El se encogió de hombros y fingió pensárselo por un momento.

– ¡Bueno, y de alguna otra cosa, supongo!

Ella, haciéndose la ofendida, le dio una patada bajo la mesa.

– ¿Qué otras cosas?

Benedict tenía un rostro serio, de persona reflexiva, y el cabello de un castaño brillante. Cuando se conocieron, le recordó a uno de aquellos actores con el aspecto típico del vecino perfecto, de esos que aparecen en todas las miniseries norteamericanas. Se sentía de maravilla a su lado. Le daba seguridad, y le echaba de menos cada segundo que estaban separados. Tenía unas ganas enormes de iniciar una vida en común con él.

Pero primero había que salvar un gran obstáculo.

Una barrera infranqueable, y ahora mismo la tenían justo delante, sumiéndolos en su sombra.

– ¿Y qué? ¿Se lo dijiste anoche? -preguntó él.

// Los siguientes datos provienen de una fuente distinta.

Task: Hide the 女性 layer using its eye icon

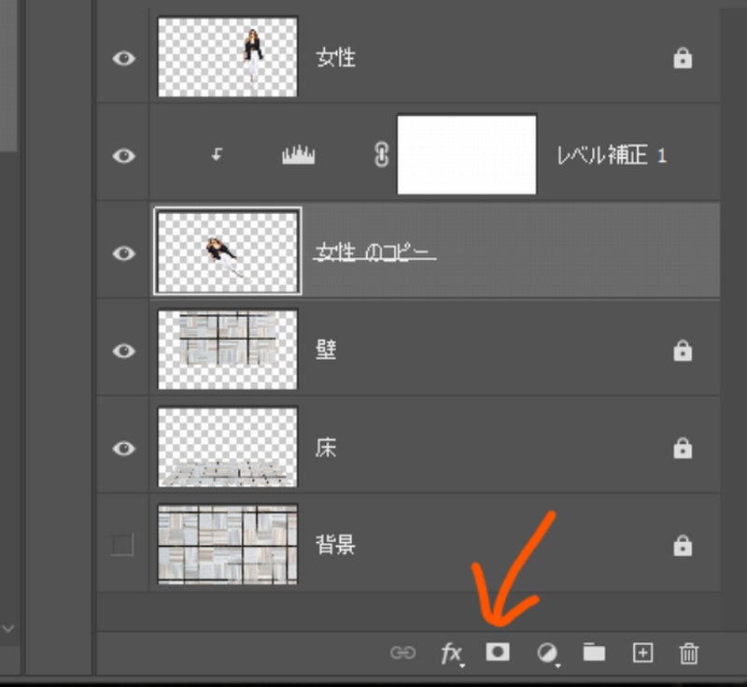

El viernes por la noche. El sabbat. El ritual del viernes por la noche, con sus padres, su hermano, su cuñada y su abuela. Nunca se lo perdía. Los rezos y la cena. El pescado gefilte que las dotes culinarias de su madre hacían que supiera a comida de gato. El pollo chamuscado y el maíz reseco. Las velas. El nefasto vino que compraba su padre y que sabía a alquitrán líquido, como si beber alcohol la noche del viernes fuera un pecado mortal y tuviera que asegurarse de que el vino supiera a penitencia.

Su hermano, Marcus, era el gran triunfador de la familia. Era abogado, se había casado con una chica judía estupenda, Rochelle, que por si fuera poco ahora estaba embarazada, y ambos estaban insoportablemente satisfechos de sí mismos.